# Newbie



## Kirosh Singh (9/6/16)

Hi all, I'm new to this experience. I started vaping about two weeks ago and really enjoying it.

My current set up is a RX200 and melo3 tank.

In the two weeks that I have been doing this I have already bought myself a second tank and various other juices.

Cheers
Kirosh

Reactions: Like 3


----------



## Mac75 (9/6/16)

welcome bud ! @kirosh


----------



## DrSirus-88 (9/6/16)

Kirosh Singh said:


> Hi all, I'm new to this experience. I started vaping about two weeks ago and really enjoying it.
> 
> My current set up is a RX200 and melo3 tank.
> 
> ...




Hi Kirosh.

Welcome bud. Hope you have a fantastic Vape journey. You may want to move your post to the introduce yourself page. Just have a look for that. 

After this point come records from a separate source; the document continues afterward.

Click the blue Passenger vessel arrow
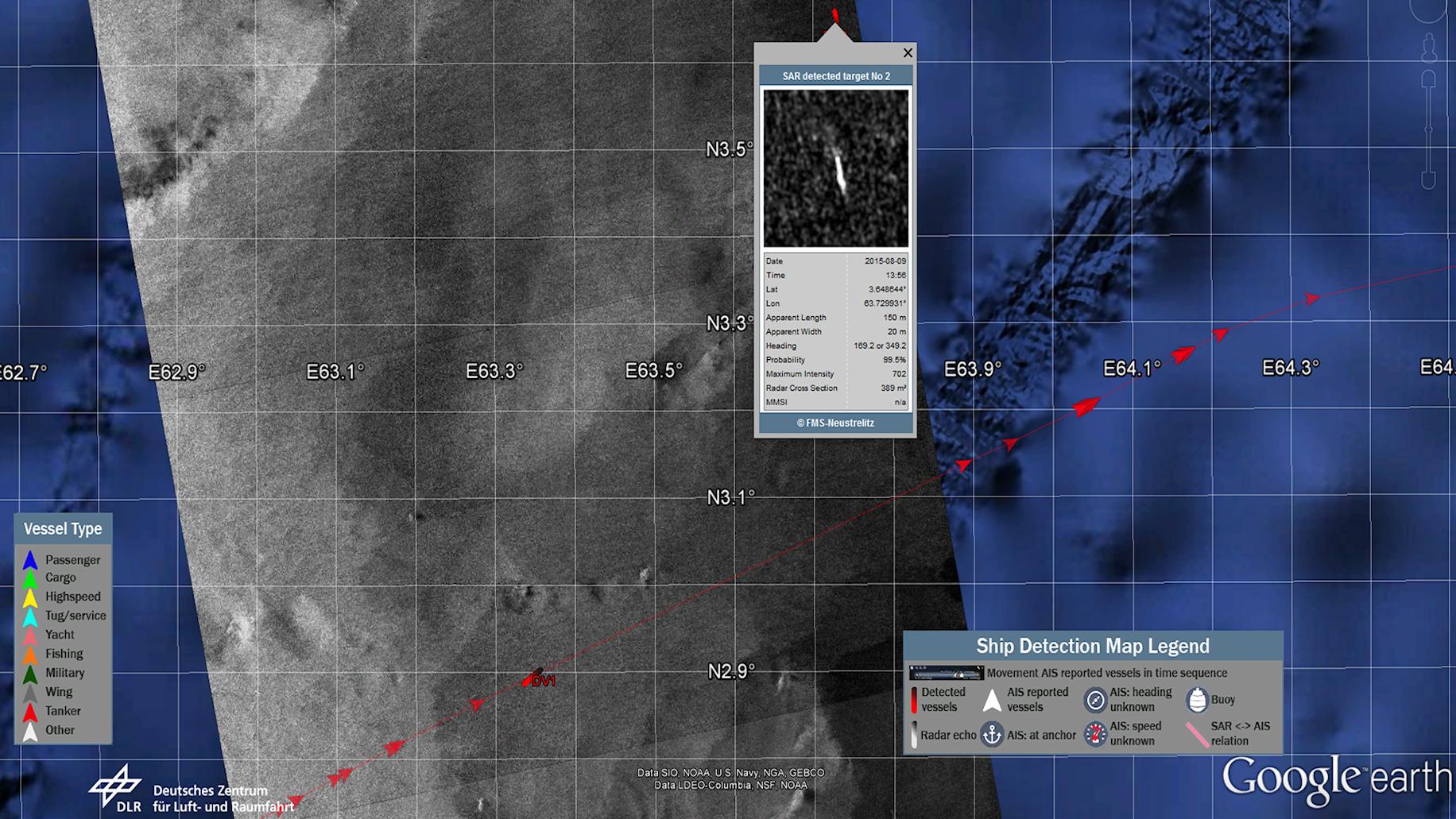The height and width of the screenshot is (819, 1456). [30, 560]
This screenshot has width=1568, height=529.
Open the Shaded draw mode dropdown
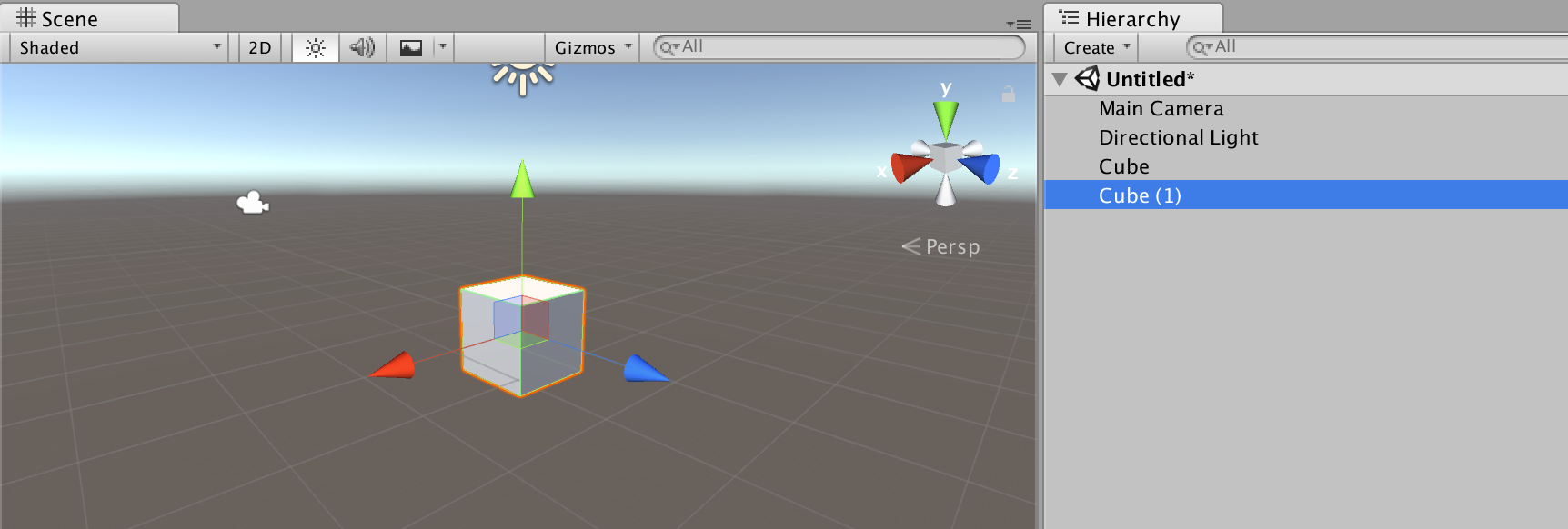[120, 48]
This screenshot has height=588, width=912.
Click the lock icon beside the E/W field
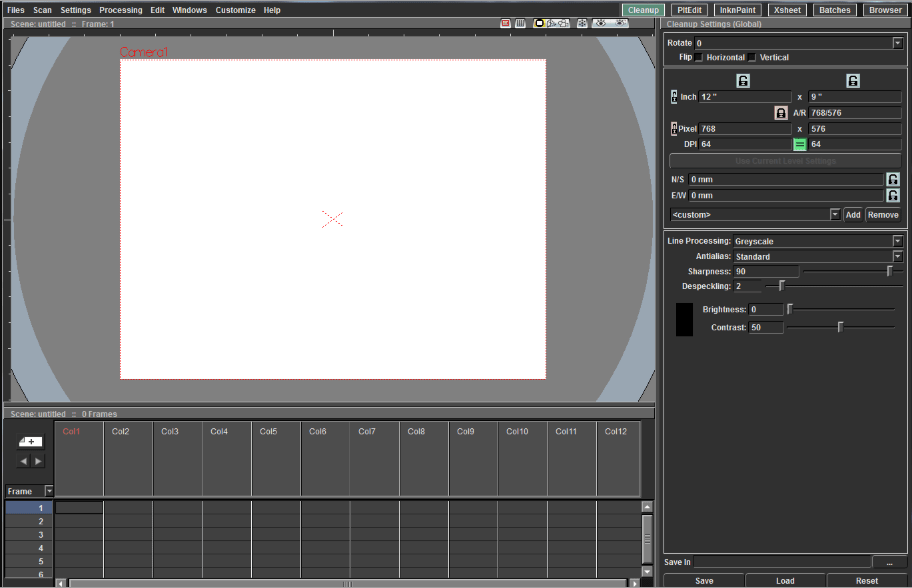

Perhaps @Silver will move it for you.


----------



## Frikkie6000 (9/6/16)

epic setup for a new vaper ! Well done and Welcome ! Cheerz !


----------



## zadiac (9/6/16)

Welcome @Kirosh Singh 
Good setup you have there. Enjoy your stay here. Lots of knowledgeable people and an awesome community;


----------